I am here at work. I am so tired. The horseback riding on Sunday killed me. I ended up with Xavier. He was the twice the size of the other horses, and I paid for it. He went into a full gallop, when we were supposed to just be doing one of those single-file-excursions. It was so painful. I may need morphine. I am sure it was funny for everyone else, but reining a 1500 pound monster is no picnic.
Dutch, our guide, and resident cowboy from The Sunset Ranch, and a bunch of movies (Deadwood, Seabiscuit, anything with horses, etc.), told me I did a good job riding the brute.
"But why did he suddenly break into a full sprint?" I asked.
"He's a big, fast horse," Dutch said. "That's what he wants to do."
Leave it to a cowboy to have me speechless. When we stopped off at this cantina 3 hours into the ride, everyone didn't hesitate giving their version of my near-death-experience. The best was Posatko's. I'm sure he's blogged on it by now.

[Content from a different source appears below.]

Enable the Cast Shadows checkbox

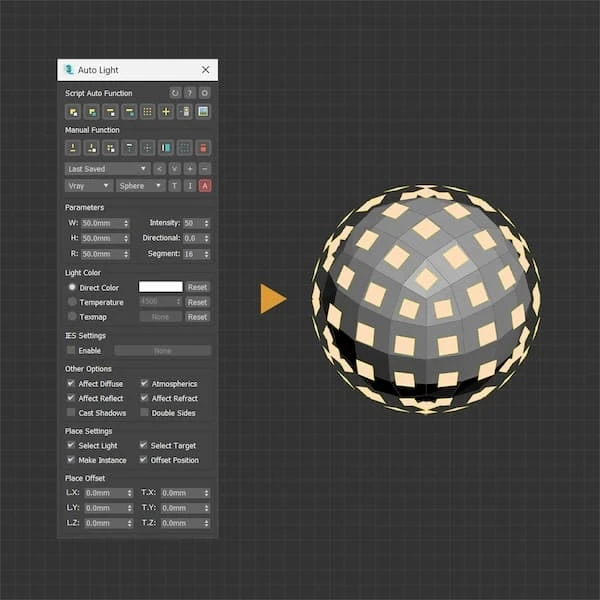coord(71,413)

"Your, face, dude," he said. "The terror-"
"I would have freaked," another rider said. "You were pretty graceful. Well, not graceful, but you were calm."
"Dude, your face," John says again. "I was pretty sure you were going to fall. Your ass was like 3 feet off the saddle."
"Yeah, that was the funniest thing I've ever seen," this girl with a Beatles tee shirt that I thought was cool until she said this says.
On the ride back, I catch Dutch for a smoke outside the Cantina. I try and conveince him to give me another horse.
"What about a horse named Lilac or Pansie?"
Dutch cracks up, "Nah, you'll be fine. He's a good horse. I race him with my horse, Cocoa. We made it back from here in about 15 minutes flat. Just Pssshew."
"Yeah, but I'm serious," I say. "I think I'm down with Pansie or Lilac."
But Dutch didn't pay me no heed, as they say at The Sunset Ranch. He just pulled out Xavier's reins, and giggled when he brought him over, "Anybody on Xavier?"
Luckily, I made it back in one piece. I continue to pray for morphine. Tonight, I might just take 17 Ibuprofrens and see what happens. Either that, or just punch myself in the head. My body is out for the count. Xavier 10. Pirooz zilch.
I just hope Agassi was able to beat his Xavier yesterday. If he lost too, then that means I will not associate with anyone named Xavier again. I might not even see X-Men.
"Yeah, but what did you call him?" a voice asks.
"That might be why he was so fiesty."
"No," I tell Maria, who just poked up from my subconscious, "He was just a big, fast horse that wanted to run."